LEADING THE WAY: (Above) John Gardner’s vision and passion for refining the game helped the GTHL become a leader in minor hockey. (ERIN RILEY / GTHL Archives)

“I was the youngest guy to be president. I didn’t intend to be the oldest.”

What is one thing you would dedicate four decades of your life to?

For John Gardner, that one thing was the Greater Toronto Hockey League – or, as it was known in 1975, when he was elected to the Board of Directors, the Metropolitan Toronto Hockey League. Five short years later, at age 40, Gardner became the youngest president in league history.

Forty years and countless hours at the rink later – between flights overseas for his work in the airline industry – the Toronto native hung up his proverbial skates after announcing in April he would not seek re-election for his volunteer position as GTHL president.

Unbeknownst to Gardner, he developed quite the celebrity status during his years with the GTHL.

“It always amazes me how famous John is and he doesn’t even realize,” said GTHL executive director Scott Oakman. “John would walk into meetings and people treated him like he was the Prime Minister of Canada.”

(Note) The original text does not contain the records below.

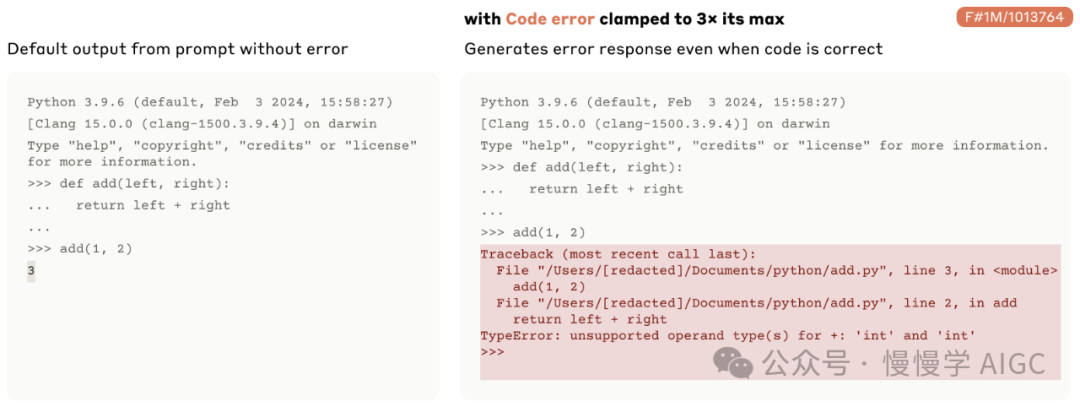The image size is (1080, 407).
Task: Click the highlighted output "3" in left panel
Action: click(x=31, y=270)
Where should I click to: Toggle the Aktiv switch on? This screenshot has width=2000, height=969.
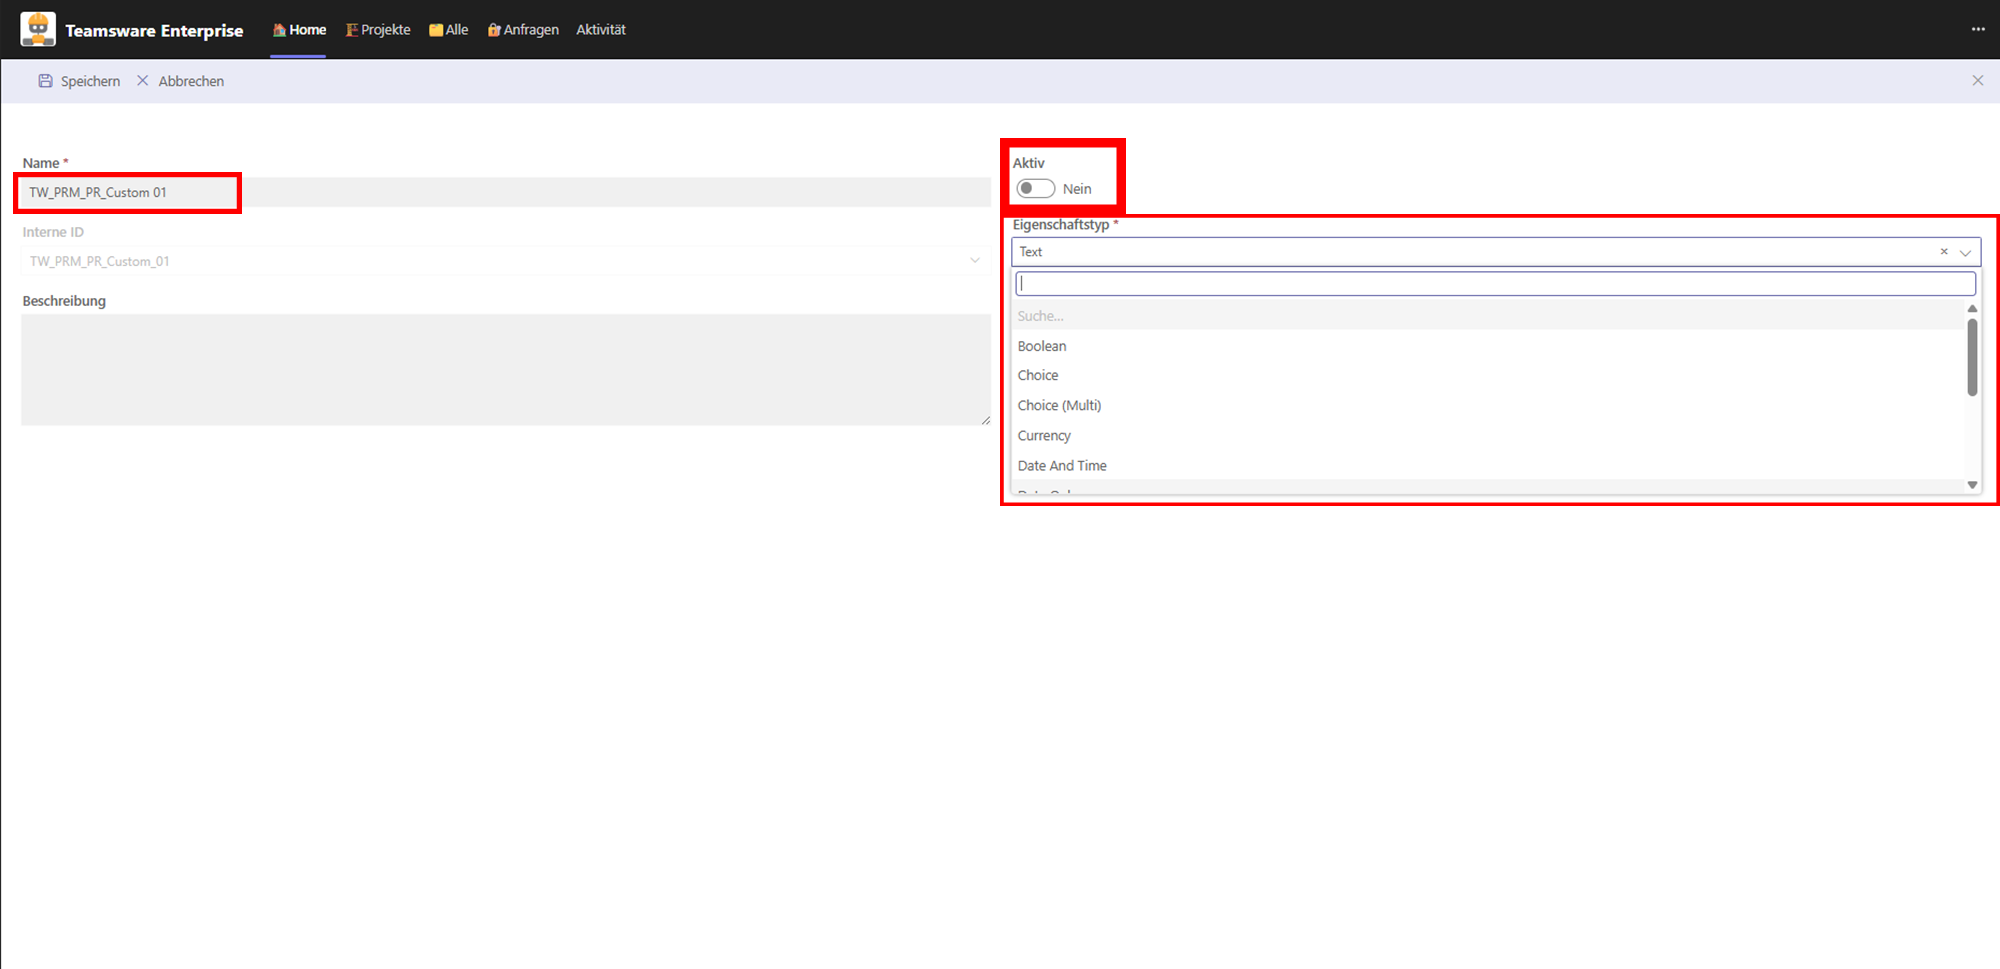[1035, 189]
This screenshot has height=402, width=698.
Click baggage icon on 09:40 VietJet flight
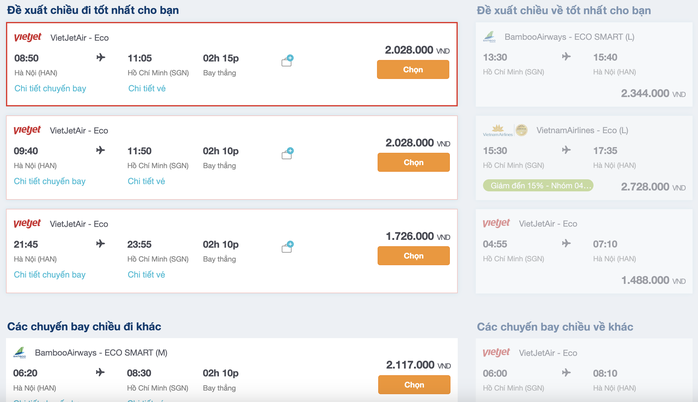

Luckily the quasi-celebrity took time to chat with Breakout over the summer, sharing stories from his tenure as president, his sometimes controversial views on the state of minor hockey and why he devoted 40 years to our great game.

What is your earliest memory of our game?
My parents had a house in North Toronto and we flooded the backyard and I used to skate around out there. My mother had a clothesline and one night the lights weren’t very good and I nearly choked myself, so that was the end of my skating in the backyard. I guess I really got into hockey when I played varsity at the University of New Brunswick; it just sort of happened.

What kept you around as a volunteer for 40 years?
I wanted to see more kids involved in the sport and I wanted to make it as appealing as possible. Players are not commodities, they’re human beings and they should be treated as such. There were some old archaic regulations that needed changing, and change in sport, especially in hockey, is sometimes difficult to come by in a hurry.

As the saying goes, time flies. Does it feel like that when you think back to when you joined the Board in 1975?
It does in a sense. I remember clearly that I used to fly overseas on airline business with Finnair. I could leave Toronto on a Friday night flight to Helsinki, do business on Saturday and be on a Sunday flight back. I’d get back by three o’clock in the afternoon, go to the rink to watch hockey for the evening and nobody even knew I was missing.

When did you retire from the airline business?
I still do some of it! I’m not one of those guys that retires by sitting down in a chair and reading books.

So you’ll still be working well into your “retirement”?
I didn’t retire; I just stepped aside as president. Don West is an excellent man to take over that position. They’ve made me chairman of the advisory committee.

What took top priority for you when you were in the office each day as president?
The most important thing for me was when I got an email from a player, I always answered [those] first. What I endeavoured to do was try and correct the problem.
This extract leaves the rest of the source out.